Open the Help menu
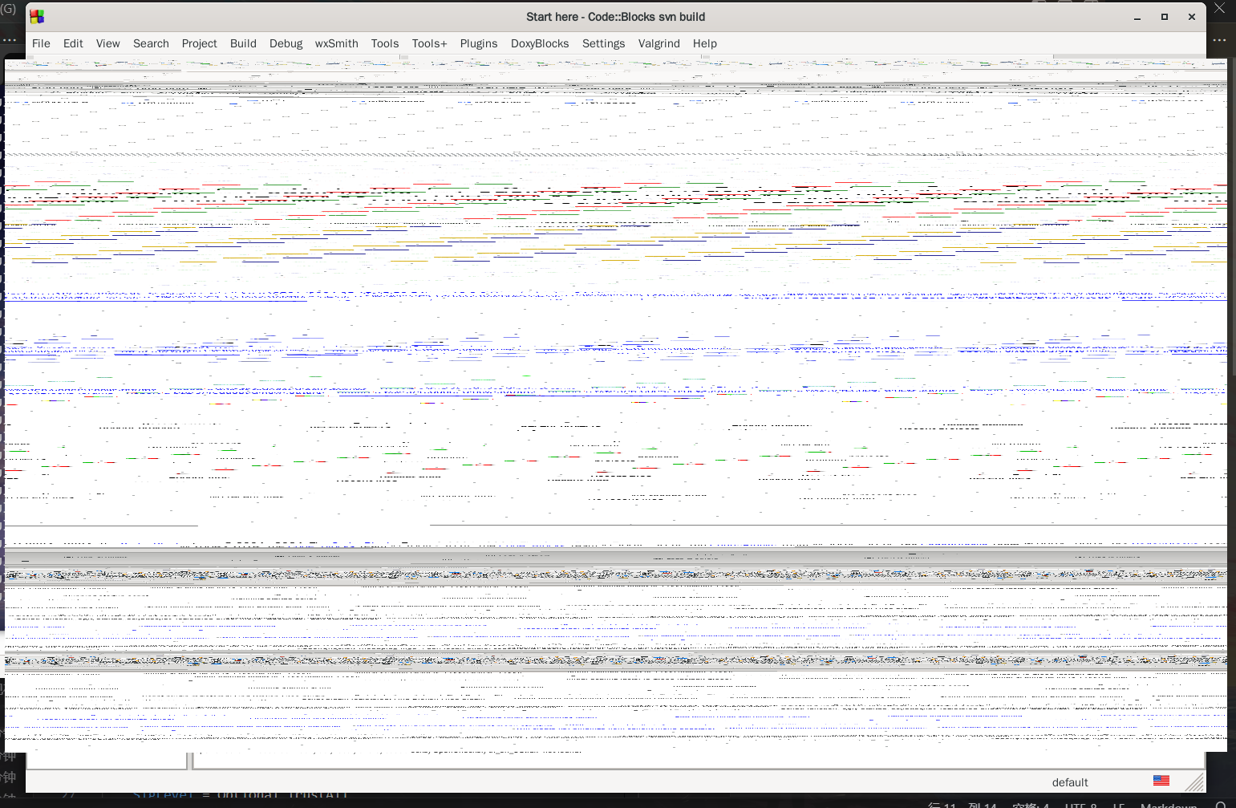Image resolution: width=1236 pixels, height=808 pixels. (x=705, y=43)
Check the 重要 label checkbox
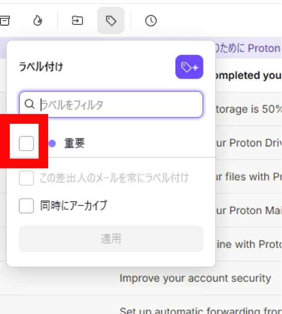This screenshot has height=314, width=282. click(x=26, y=144)
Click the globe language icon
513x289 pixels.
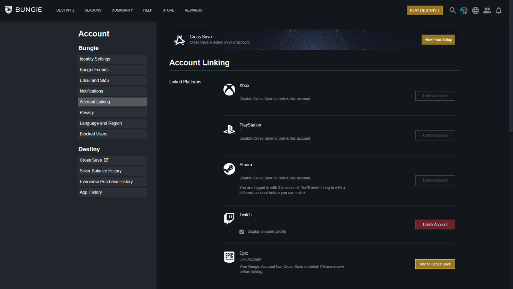[x=475, y=10]
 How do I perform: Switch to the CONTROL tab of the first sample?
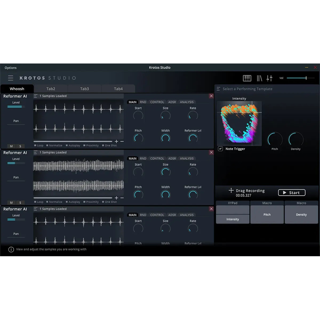tap(157, 102)
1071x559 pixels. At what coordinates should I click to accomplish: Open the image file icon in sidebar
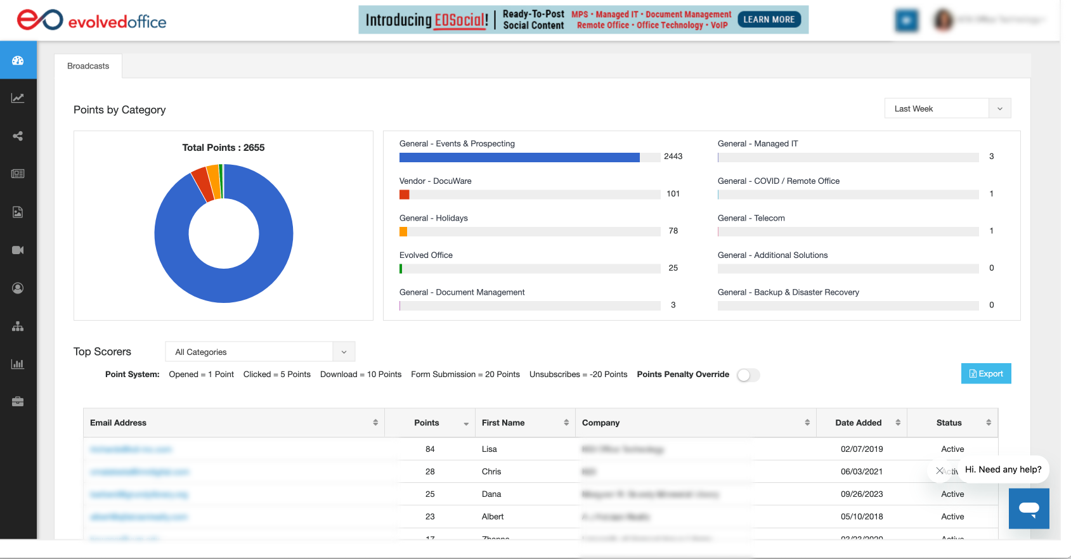pos(18,212)
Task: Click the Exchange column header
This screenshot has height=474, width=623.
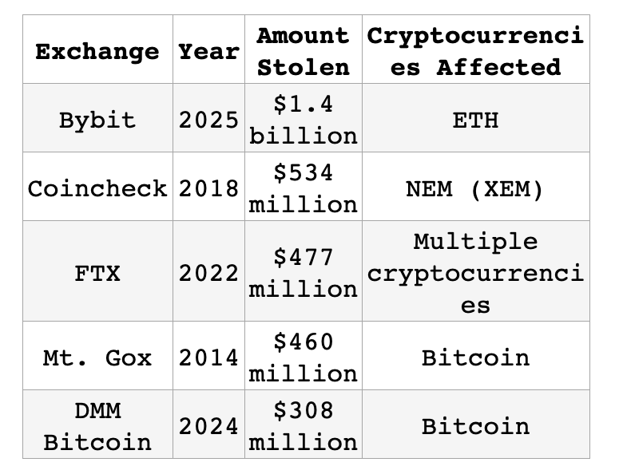Action: 97,52
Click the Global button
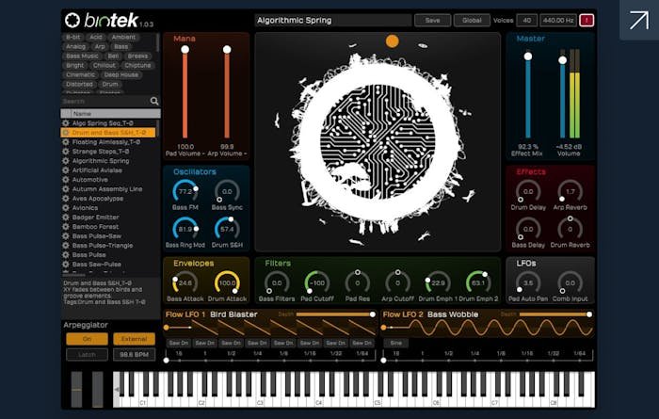Image resolution: width=659 pixels, height=419 pixels. 470,20
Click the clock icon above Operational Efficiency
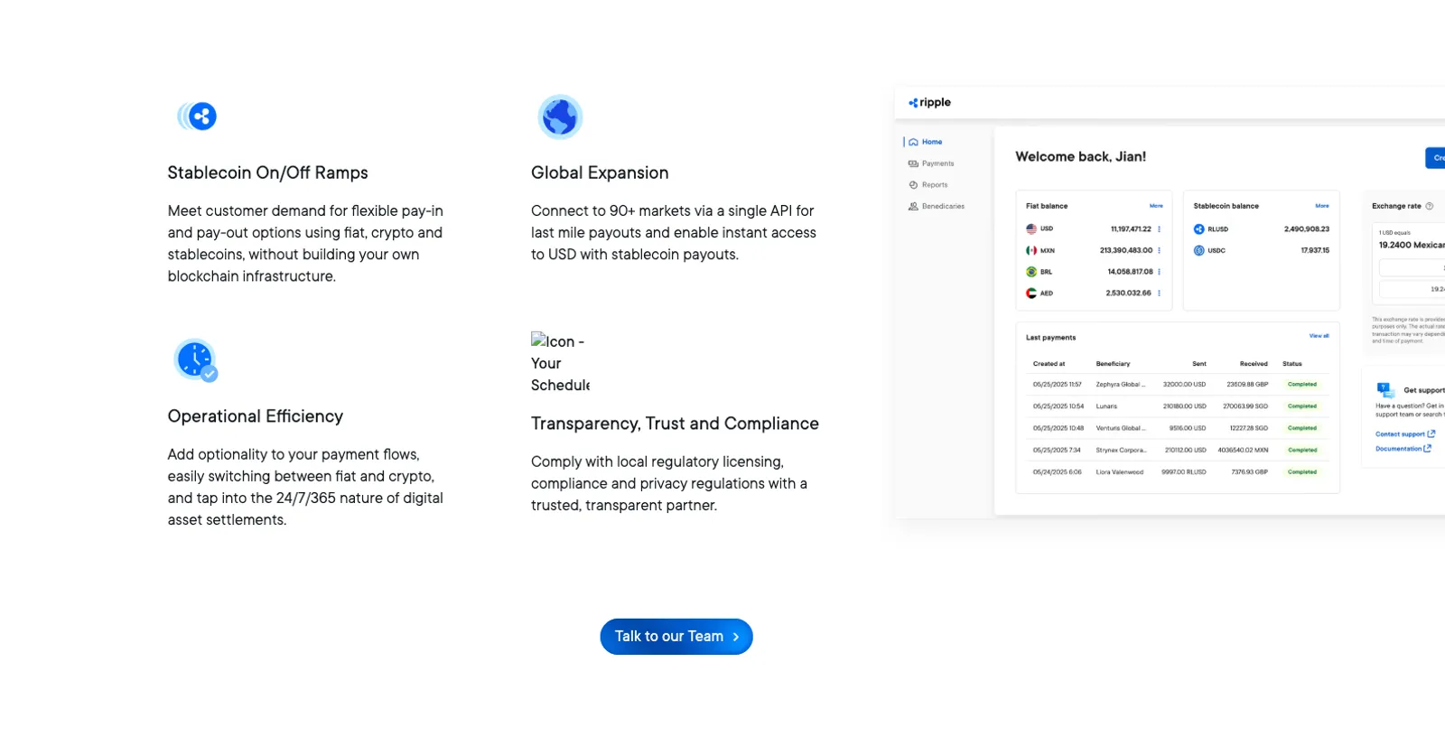 [x=195, y=360]
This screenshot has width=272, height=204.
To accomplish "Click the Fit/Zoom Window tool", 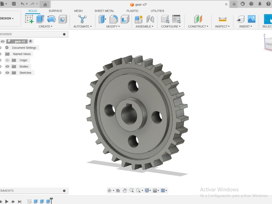I will click(x=139, y=190).
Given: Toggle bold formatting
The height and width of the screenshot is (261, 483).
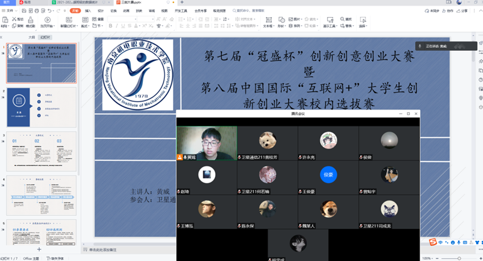Looking at the screenshot, I should [x=109, y=26].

======

Required work: Copy needed, without pictures: the lines of the listing above from the line containing "513x289 pixels." up to and including the line containing "Task: Click the Exchange column header", set down exactly.

Task output:
513x289 pixels.
[x=475, y=10]
 How do I perform: Switch to the CONTROL tab of the first sample?
tap(157, 102)
1071x559 pixels. At what coordinates should I click to accomplish: Open the image file icon in sidebar
pos(18,212)
Task: Click the Exchange column header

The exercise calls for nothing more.